• EXERCISE REQUIREMENTS: Output exactly, with nothing added, the entries from the first line through the line with "500x720 pixels.".

(Collection entries)
________

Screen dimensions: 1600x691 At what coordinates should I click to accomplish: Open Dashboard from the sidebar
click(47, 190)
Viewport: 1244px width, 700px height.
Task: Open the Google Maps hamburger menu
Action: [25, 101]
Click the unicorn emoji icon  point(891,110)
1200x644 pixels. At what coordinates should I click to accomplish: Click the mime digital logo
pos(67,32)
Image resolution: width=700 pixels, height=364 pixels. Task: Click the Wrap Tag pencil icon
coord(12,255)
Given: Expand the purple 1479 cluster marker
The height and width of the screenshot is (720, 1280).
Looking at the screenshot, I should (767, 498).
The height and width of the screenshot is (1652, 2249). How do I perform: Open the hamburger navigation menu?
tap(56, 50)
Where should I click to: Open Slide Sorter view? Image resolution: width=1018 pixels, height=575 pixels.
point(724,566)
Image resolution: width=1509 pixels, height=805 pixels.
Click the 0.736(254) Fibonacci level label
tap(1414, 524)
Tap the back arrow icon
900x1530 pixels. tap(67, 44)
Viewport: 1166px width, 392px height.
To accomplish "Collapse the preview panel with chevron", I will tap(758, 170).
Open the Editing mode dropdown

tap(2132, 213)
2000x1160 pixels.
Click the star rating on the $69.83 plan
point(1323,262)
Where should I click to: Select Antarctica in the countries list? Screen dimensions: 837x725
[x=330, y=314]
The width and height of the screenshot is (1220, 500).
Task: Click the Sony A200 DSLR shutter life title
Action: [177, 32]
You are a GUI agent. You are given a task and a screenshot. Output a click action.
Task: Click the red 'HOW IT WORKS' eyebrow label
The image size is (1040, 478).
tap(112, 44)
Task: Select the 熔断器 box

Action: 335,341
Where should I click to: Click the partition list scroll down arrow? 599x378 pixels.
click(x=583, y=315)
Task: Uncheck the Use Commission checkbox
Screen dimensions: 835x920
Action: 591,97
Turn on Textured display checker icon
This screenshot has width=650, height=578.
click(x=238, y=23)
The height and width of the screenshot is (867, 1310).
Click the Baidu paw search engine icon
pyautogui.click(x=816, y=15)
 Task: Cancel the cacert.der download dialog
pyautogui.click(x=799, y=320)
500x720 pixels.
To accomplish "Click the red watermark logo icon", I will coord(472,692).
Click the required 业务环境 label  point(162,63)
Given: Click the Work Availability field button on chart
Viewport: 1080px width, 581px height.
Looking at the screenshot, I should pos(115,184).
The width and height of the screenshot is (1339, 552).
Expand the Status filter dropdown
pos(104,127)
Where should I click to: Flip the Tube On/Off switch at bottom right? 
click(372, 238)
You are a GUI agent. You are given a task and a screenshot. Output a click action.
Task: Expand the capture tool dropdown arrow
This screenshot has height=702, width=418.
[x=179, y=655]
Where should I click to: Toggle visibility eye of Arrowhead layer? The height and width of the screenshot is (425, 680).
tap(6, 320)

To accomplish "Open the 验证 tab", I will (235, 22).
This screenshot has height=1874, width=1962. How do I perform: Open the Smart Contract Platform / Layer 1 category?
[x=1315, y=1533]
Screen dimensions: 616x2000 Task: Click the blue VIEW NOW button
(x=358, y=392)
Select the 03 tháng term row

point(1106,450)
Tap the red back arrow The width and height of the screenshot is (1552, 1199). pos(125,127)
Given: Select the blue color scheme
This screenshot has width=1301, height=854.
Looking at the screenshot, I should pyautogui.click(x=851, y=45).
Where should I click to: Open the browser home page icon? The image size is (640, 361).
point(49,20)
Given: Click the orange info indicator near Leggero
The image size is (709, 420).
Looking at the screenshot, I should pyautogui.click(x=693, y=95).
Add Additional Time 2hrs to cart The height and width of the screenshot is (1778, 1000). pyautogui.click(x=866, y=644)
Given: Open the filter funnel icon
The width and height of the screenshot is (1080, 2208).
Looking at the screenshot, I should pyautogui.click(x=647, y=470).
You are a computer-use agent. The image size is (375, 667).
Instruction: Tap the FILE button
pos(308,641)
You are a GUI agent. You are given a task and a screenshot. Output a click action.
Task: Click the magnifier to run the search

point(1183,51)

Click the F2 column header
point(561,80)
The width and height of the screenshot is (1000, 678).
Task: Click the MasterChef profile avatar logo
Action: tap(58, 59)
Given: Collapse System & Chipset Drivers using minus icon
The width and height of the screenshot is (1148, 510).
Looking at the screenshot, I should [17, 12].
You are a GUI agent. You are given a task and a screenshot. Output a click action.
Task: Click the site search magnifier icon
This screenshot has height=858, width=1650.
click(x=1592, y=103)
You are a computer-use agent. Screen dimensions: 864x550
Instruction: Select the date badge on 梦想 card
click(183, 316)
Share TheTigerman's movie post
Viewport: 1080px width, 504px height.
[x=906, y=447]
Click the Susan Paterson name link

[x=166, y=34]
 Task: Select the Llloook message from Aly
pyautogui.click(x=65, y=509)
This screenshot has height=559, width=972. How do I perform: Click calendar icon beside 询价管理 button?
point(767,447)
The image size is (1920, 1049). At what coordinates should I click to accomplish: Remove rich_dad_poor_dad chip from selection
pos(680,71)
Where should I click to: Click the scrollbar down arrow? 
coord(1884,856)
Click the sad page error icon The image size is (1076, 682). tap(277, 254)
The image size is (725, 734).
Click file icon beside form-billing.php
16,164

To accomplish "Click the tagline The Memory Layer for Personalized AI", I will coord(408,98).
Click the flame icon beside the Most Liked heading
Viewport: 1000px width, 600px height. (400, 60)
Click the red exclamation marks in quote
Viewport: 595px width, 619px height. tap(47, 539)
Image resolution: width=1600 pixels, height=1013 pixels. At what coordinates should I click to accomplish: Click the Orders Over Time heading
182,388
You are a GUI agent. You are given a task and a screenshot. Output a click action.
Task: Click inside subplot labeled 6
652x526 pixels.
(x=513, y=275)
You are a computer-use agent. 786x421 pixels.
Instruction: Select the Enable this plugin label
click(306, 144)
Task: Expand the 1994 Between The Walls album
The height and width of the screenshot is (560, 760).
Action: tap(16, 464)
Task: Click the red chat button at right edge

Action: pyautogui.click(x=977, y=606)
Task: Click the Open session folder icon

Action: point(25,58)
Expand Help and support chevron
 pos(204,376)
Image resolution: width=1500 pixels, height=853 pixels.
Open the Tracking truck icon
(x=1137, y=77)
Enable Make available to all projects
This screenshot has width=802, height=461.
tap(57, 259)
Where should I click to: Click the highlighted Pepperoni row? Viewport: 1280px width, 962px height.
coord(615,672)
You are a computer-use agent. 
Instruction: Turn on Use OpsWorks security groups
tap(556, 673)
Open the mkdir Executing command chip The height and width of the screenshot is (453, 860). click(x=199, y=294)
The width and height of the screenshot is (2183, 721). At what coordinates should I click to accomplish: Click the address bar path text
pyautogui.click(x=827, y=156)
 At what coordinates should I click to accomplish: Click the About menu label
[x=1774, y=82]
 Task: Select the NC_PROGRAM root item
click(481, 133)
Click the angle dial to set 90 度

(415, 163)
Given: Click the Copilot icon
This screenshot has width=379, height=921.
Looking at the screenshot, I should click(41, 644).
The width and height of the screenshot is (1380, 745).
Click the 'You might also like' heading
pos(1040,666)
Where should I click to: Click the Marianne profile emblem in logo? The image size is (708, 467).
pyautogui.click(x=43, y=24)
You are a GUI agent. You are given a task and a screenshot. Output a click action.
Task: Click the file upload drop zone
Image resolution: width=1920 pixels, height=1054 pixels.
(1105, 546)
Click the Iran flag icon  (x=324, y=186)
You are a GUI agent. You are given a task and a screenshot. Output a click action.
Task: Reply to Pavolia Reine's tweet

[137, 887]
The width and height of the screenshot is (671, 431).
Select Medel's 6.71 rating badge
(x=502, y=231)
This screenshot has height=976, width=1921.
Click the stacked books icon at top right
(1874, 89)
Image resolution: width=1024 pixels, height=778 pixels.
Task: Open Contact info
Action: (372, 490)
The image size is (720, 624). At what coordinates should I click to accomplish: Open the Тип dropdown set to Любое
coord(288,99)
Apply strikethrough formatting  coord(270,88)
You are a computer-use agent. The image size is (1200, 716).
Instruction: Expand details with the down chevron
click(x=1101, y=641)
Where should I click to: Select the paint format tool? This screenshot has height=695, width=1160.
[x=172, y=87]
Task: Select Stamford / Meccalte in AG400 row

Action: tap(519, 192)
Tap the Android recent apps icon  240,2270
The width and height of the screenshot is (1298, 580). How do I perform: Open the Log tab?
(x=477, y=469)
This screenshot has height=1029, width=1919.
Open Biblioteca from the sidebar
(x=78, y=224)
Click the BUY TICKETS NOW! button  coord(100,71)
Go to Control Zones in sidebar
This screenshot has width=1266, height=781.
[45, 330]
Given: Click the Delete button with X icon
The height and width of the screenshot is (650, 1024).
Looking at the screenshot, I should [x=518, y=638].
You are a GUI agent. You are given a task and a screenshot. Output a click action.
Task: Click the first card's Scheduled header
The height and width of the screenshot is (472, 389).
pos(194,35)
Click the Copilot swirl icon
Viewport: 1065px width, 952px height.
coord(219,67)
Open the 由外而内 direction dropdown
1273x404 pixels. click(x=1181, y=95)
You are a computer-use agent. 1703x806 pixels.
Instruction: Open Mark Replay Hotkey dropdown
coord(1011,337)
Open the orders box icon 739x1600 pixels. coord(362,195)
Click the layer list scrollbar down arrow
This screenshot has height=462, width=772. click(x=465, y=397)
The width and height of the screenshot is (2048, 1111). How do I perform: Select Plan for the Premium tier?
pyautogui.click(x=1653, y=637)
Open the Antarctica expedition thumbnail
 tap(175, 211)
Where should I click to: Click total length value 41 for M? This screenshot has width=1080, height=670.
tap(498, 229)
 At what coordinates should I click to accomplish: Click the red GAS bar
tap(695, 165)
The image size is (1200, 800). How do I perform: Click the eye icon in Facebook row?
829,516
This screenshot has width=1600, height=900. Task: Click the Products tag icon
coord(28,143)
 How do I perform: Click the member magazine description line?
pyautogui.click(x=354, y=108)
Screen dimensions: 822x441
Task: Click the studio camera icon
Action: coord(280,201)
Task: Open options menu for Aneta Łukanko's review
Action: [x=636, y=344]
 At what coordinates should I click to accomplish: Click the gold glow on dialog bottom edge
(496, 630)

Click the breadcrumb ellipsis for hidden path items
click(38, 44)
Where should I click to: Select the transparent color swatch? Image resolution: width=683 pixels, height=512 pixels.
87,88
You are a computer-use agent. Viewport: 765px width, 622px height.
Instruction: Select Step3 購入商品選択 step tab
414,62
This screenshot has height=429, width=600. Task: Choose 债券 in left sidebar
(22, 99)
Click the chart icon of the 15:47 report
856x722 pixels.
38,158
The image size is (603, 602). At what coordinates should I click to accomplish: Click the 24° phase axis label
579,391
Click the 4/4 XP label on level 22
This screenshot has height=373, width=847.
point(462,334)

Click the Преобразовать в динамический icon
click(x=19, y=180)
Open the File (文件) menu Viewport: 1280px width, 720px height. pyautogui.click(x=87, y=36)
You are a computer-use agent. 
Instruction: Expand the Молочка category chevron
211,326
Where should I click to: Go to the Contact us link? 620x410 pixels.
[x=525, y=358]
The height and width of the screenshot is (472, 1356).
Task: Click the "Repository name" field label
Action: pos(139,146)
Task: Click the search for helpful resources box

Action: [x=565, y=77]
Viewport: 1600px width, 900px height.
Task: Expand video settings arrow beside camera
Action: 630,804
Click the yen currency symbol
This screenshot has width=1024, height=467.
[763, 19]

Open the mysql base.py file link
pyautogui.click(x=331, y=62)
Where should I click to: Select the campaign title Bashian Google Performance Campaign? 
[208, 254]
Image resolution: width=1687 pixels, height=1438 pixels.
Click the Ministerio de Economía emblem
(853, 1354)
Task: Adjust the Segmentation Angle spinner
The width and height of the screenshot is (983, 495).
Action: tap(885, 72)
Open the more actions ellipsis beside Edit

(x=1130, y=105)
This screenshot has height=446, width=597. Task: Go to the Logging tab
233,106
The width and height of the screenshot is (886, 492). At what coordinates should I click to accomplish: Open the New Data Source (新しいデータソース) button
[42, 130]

________

• ANSWER BOX:
Screen dimensions: 1600x691 At what coordinates should I click to accomplish: Open Dashboard from the sidebar
click(47, 190)
Viewport: 1244px width, 700px height.
Task: Open the Google Maps hamburger menu
Action: [25, 101]
Click the unicorn emoji icon  point(891,110)
1200x644 pixels. At what coordinates should I click to accomplish: Click the mime digital logo
pos(67,32)
Image resolution: width=700 pixels, height=364 pixels. Task: Click the Wrap Tag pencil icon
coord(12,255)
Given: Expand the purple 1479 cluster marker
The height and width of the screenshot is (720, 1280).
Looking at the screenshot, I should (767, 498).
The height and width of the screenshot is (1652, 2249). How do I perform: Open the hamburger navigation menu?
tap(56, 50)
Where should I click to: Open Slide Sorter view? Image resolution: width=1018 pixels, height=575 pixels.
point(724,566)
Image resolution: width=1509 pixels, height=805 pixels.
Click the 0.736(254) Fibonacci level label
tap(1414, 524)
Tap the back arrow icon
900x1530 pixels. tap(67, 44)
Viewport: 1166px width, 392px height.
To accomplish "Collapse the preview panel with chevron", I will tap(758, 170).
Open the Editing mode dropdown

tap(2132, 213)
2000x1160 pixels.
Click the star rating on the $69.83 plan
point(1323,262)
Where should I click to: Select Antarctica in the countries list? Screen dimensions: 837x725
[x=330, y=314]
The width and height of the screenshot is (1220, 500).
Task: Click the Sony A200 DSLR shutter life title
Action: [177, 32]
You are a GUI agent. You are given a task and a screenshot. Output a click action.
Task: Click the red 'HOW IT WORKS' eyebrow label
The image size is (1040, 478).
tap(112, 44)
Task: Select the 熔断器 box

Action: 335,341
Where should I click to: Click the partition list scroll down arrow? 599x378 pixels.
click(x=583, y=315)
Task: Uncheck the Use Commission checkbox
Screen dimensions: 835x920
Action: 591,97
Turn on Textured display checker icon
This screenshot has width=650, height=578.
click(x=238, y=23)
The height and width of the screenshot is (867, 1310).
Click the Baidu paw search engine icon
pyautogui.click(x=816, y=15)
 Task: Cancel the cacert.der download dialog
pyautogui.click(x=799, y=320)
500x720 pixels.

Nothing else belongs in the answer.